:: Assignment ::
The lines to be extracted begin at the line containing "You are a GUI" and end at the last line of the data below; copy them exactly and leave out the pictures.

:: Data for review ::

== Segment start ==

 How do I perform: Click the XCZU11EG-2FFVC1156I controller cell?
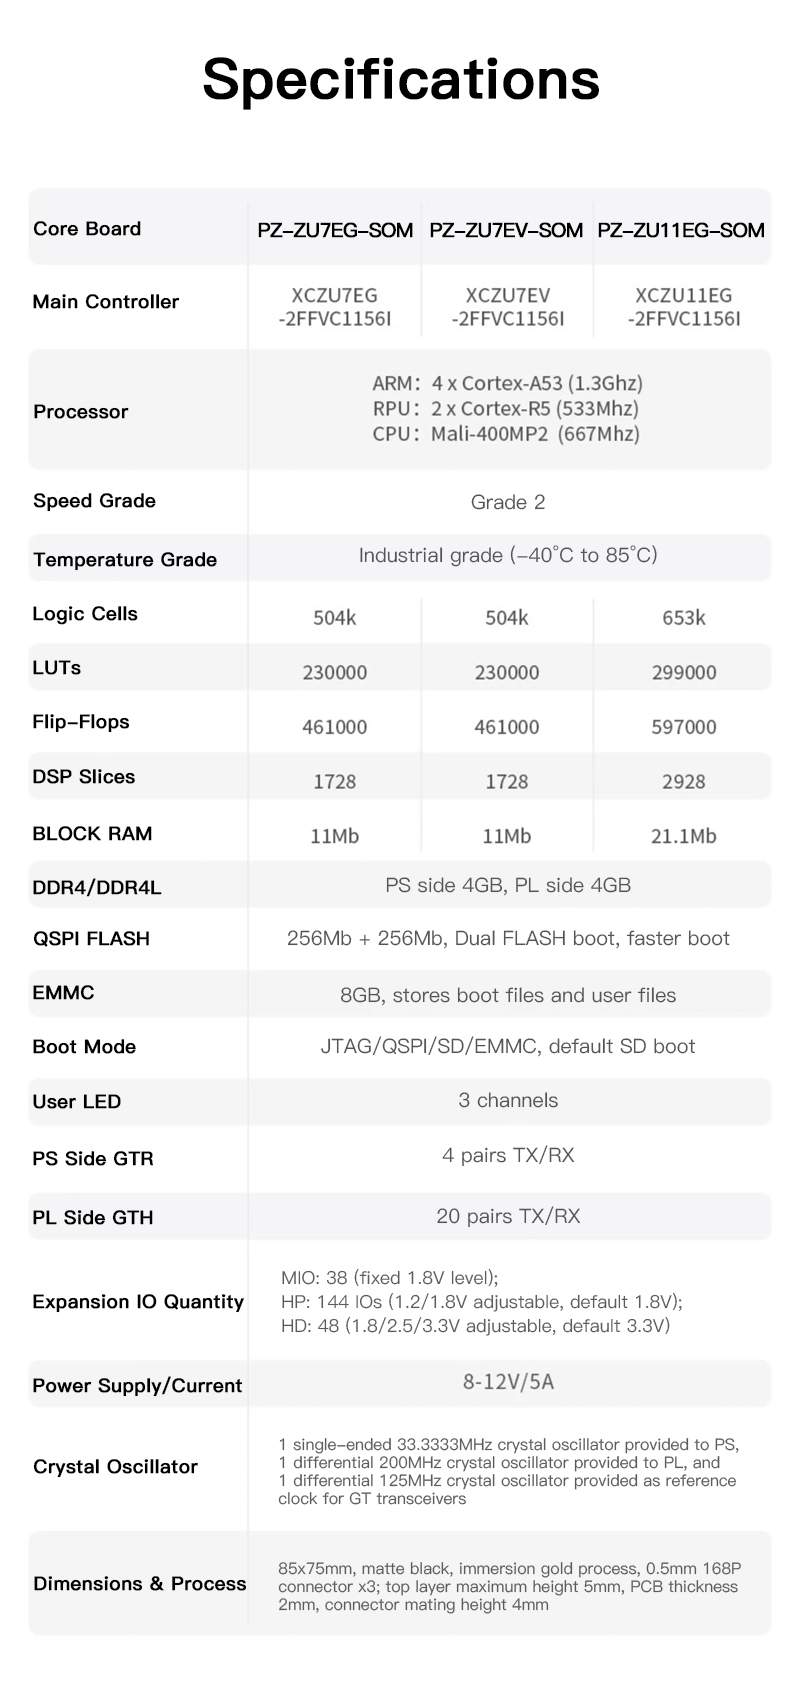pyautogui.click(x=684, y=307)
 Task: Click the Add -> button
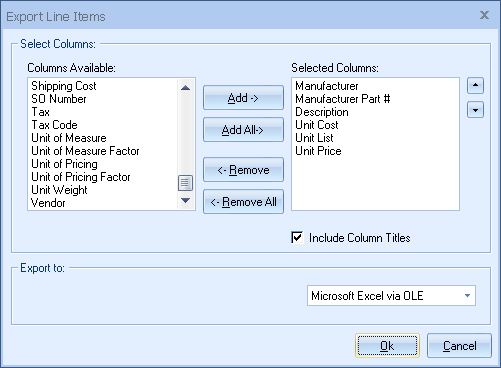click(243, 98)
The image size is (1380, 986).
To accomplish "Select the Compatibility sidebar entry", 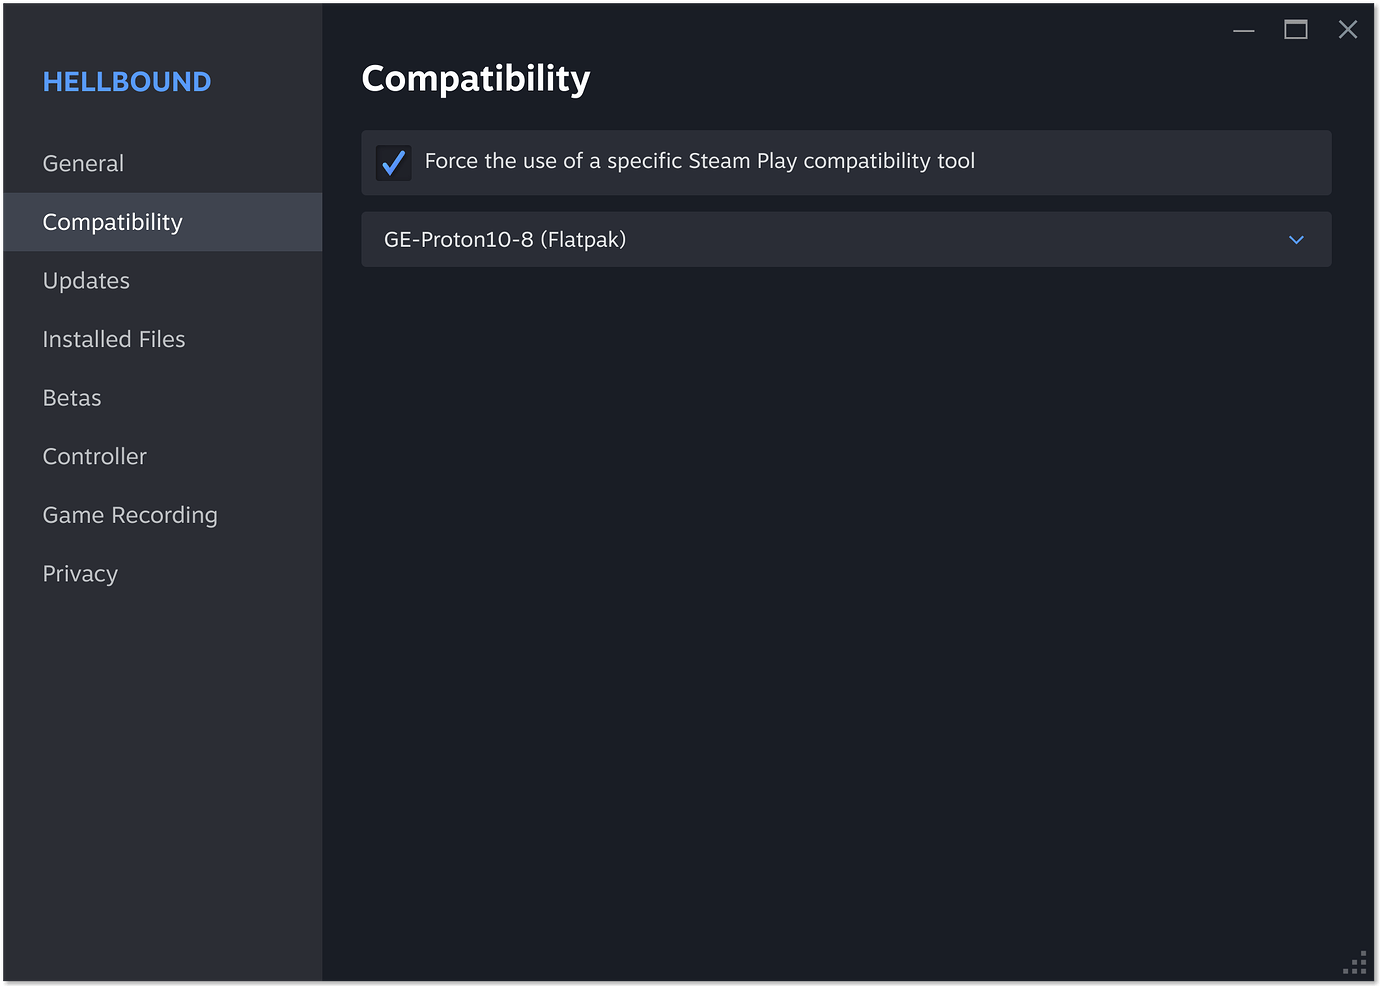I will 112,222.
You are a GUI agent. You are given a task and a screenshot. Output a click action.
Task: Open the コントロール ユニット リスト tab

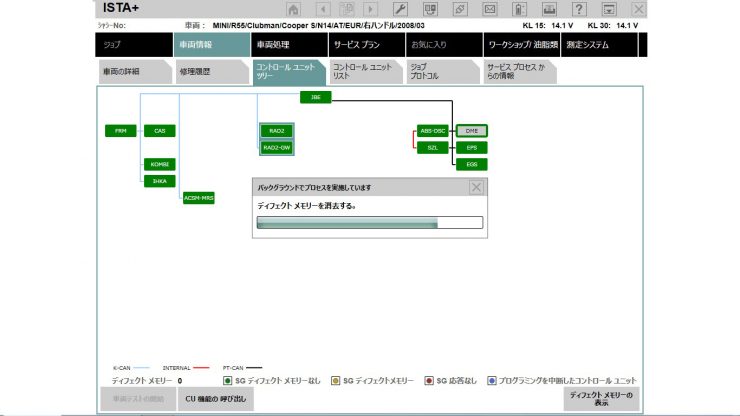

== Segment end ==

:: Task output ::
You are a GUI agent. You are given a task and a screenshot. Output a click action.
Task: Open the コントロール ユニット リスト tab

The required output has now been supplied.